- REQUIREMENT: Quote the line containing "The width and height of the screenshot is (752, 509)." and all lines that follow it in the listing below, exactly as written.

[EXERCISE DATA — start]

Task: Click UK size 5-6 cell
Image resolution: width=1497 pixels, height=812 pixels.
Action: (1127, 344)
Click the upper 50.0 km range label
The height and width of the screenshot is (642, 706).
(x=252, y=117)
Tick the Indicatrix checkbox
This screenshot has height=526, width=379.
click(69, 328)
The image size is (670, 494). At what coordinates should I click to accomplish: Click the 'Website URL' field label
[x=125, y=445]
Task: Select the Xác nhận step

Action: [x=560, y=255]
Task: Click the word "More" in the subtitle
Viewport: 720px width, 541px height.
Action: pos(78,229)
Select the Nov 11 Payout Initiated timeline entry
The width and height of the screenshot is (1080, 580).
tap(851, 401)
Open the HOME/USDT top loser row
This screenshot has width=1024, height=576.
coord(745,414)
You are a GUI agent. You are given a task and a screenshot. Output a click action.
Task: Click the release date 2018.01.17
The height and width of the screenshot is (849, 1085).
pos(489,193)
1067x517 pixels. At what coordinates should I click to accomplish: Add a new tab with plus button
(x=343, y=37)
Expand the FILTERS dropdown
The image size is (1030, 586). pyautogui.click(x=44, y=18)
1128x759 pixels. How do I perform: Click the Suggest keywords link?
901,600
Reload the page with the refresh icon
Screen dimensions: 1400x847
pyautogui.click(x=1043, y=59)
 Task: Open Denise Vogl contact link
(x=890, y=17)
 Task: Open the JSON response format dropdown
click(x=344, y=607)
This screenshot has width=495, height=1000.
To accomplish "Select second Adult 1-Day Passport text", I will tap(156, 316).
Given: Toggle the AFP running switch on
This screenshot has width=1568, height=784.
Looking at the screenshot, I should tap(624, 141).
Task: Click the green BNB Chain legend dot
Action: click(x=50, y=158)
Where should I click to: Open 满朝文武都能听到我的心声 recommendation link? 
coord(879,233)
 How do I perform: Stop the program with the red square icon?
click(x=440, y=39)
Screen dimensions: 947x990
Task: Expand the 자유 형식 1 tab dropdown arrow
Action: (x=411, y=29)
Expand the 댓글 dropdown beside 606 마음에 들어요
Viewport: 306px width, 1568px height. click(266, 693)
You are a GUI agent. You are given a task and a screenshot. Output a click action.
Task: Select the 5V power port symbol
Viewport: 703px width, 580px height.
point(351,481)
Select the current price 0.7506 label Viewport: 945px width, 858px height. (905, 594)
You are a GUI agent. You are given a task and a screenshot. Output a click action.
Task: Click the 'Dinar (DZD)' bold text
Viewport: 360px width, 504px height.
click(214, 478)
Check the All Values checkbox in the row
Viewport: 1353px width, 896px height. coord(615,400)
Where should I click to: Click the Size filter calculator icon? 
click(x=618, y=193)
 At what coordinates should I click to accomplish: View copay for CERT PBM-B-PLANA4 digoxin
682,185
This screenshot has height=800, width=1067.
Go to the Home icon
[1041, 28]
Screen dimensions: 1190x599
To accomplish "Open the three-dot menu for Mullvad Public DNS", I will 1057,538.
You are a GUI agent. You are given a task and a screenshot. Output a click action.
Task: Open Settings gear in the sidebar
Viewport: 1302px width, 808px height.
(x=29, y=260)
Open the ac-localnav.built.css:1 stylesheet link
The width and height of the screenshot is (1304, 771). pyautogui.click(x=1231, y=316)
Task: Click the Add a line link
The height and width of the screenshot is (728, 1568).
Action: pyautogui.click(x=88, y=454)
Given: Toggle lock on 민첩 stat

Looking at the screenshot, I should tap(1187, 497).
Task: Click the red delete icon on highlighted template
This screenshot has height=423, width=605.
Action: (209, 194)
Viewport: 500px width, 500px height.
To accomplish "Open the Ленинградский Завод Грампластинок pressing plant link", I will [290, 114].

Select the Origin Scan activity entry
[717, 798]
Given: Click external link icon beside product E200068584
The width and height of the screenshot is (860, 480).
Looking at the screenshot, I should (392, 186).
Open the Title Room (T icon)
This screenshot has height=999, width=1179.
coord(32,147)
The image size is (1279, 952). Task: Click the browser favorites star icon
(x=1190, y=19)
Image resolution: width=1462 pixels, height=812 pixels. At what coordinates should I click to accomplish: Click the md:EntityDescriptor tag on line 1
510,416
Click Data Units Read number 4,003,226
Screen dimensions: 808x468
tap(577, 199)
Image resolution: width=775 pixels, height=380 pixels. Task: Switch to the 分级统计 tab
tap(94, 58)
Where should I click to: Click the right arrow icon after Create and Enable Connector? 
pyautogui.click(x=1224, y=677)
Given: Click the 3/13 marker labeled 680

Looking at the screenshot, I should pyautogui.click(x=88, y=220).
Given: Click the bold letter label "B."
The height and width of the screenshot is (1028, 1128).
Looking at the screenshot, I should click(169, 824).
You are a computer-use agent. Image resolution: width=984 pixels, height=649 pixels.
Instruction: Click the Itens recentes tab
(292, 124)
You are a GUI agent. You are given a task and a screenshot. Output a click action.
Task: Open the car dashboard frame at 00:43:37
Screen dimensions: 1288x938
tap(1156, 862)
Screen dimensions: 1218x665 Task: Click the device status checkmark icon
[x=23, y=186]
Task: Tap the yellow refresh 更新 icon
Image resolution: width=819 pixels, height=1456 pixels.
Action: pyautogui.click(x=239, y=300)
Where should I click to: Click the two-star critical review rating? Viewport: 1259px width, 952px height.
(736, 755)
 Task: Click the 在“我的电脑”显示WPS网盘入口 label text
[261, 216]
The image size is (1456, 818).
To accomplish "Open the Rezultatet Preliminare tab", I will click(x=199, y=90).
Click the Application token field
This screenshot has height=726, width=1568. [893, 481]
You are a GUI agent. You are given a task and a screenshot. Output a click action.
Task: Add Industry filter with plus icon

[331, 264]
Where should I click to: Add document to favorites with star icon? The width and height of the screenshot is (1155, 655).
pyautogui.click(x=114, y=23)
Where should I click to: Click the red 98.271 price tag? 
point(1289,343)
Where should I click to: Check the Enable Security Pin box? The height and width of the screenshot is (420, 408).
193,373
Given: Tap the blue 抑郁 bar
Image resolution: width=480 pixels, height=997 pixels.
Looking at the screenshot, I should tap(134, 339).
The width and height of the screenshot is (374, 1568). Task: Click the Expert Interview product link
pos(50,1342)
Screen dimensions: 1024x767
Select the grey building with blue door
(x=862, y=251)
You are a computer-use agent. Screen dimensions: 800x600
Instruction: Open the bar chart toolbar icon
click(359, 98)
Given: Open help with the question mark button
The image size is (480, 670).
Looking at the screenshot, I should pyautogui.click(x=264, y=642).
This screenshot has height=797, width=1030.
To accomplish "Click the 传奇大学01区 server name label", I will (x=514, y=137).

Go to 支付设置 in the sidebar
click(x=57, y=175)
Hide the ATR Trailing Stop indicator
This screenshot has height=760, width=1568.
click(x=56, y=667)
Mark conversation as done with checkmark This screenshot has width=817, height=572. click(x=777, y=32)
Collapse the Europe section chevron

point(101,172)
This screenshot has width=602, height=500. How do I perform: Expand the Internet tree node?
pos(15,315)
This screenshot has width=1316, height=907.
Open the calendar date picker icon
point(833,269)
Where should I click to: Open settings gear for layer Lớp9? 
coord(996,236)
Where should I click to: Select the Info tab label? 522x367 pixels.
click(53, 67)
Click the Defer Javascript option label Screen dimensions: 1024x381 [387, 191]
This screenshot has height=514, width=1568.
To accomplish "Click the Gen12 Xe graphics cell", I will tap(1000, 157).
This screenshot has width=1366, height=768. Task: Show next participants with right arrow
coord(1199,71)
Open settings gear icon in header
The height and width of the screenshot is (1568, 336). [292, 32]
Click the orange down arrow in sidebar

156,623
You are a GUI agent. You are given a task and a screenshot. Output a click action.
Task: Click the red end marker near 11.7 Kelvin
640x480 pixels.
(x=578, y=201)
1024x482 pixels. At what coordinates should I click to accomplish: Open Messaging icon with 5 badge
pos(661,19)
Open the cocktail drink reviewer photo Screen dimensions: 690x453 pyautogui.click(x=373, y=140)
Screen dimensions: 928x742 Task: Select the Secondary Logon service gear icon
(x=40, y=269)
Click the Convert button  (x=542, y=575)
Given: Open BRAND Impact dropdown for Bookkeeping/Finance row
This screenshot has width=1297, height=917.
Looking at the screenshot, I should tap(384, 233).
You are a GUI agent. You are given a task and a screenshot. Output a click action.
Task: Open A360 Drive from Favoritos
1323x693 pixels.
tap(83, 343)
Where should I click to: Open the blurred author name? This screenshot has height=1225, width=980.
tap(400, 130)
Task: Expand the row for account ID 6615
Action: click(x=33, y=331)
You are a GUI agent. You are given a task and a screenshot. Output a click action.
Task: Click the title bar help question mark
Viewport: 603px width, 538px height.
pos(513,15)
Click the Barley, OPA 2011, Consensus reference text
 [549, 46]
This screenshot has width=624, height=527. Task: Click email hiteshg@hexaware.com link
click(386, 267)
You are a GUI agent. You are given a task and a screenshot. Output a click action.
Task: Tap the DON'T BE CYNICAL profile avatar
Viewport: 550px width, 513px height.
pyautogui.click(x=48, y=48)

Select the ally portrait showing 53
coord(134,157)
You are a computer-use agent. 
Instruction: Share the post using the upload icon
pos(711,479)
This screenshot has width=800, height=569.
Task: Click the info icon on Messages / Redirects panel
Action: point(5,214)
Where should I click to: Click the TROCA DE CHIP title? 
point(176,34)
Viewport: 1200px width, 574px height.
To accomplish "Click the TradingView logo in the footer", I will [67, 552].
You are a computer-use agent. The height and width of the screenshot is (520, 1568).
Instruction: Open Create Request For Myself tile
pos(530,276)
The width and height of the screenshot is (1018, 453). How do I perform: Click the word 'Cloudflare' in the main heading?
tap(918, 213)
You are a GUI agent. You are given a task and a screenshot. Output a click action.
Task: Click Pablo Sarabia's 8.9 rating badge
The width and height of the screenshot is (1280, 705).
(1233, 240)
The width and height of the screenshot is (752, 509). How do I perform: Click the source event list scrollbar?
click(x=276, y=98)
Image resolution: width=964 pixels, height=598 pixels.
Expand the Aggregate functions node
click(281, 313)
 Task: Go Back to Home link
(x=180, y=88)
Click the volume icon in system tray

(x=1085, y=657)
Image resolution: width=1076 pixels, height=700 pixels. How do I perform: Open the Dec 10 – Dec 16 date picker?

[EXERCISE DATA — finish]

- TASK RESULT:
The width and height of the screenshot is (752, 509). How do I perform: Click the source event list scrollbar?
click(x=276, y=98)
Image resolution: width=964 pixels, height=598 pixels.
Expand the Aggregate functions node
click(281, 313)
 Task: Go Back to Home link
(x=180, y=88)
Click the volume icon in system tray

(x=1085, y=657)
Image resolution: width=1076 pixels, height=700 pixels. How do I perform: Open the Dec 10 – Dec 16 date picker?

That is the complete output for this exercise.